HERA data and DGLAP evolution: theory and phenomenology

TL;DR

This paper critically analyzes HERA data to assess deviations from NLO DGLAP evolution, finding that while geometric scaling aligns with DGLAP, deviations at low x and Q^2 suggest the need for small-x resummation.

Contribution

It provides a detailed comparison of HERA data with DGLAP predictions, highlighting regions where small-x resummation improves the theoretical description.

Findings

Geometric scaling of HERA data is consistent with DGLAP.

Deviations at low x and Q^2 are not due to NNLO terms.
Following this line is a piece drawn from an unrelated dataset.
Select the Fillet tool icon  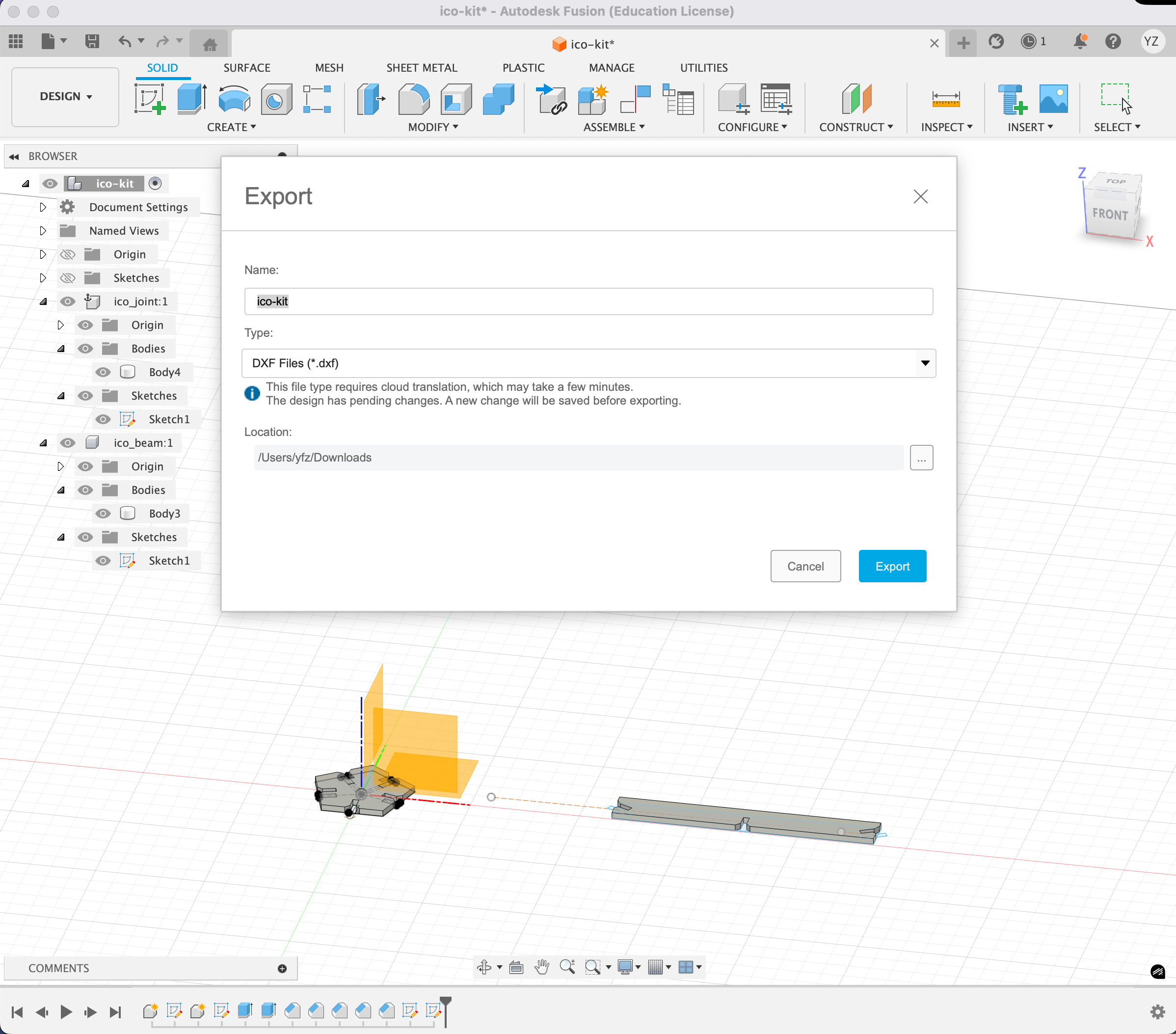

Deviations are compatible with small-x resummation.

Abstract

We examine critically the evidence for deviations from next-to-leading order perturbative DGLAP evolution in HERA data. We briefly review the status of perturbative small-x resummation and of global determinations of parton distributions. We show that the geometric scaling properties of HERA data are consistent with DGLAP evolution, which is also strongly supported by the double asymptotic scaling properties of the data. However, backward--evolution of parton distributions into the low x, low Q^2 region does show evidence of deviations between the observed behaviour and the next-to-leading order predictions. These deviations cannot be explained by missing next-to-next-to-leading order perturbative terms, and are consistent with perturbative small-x resummation.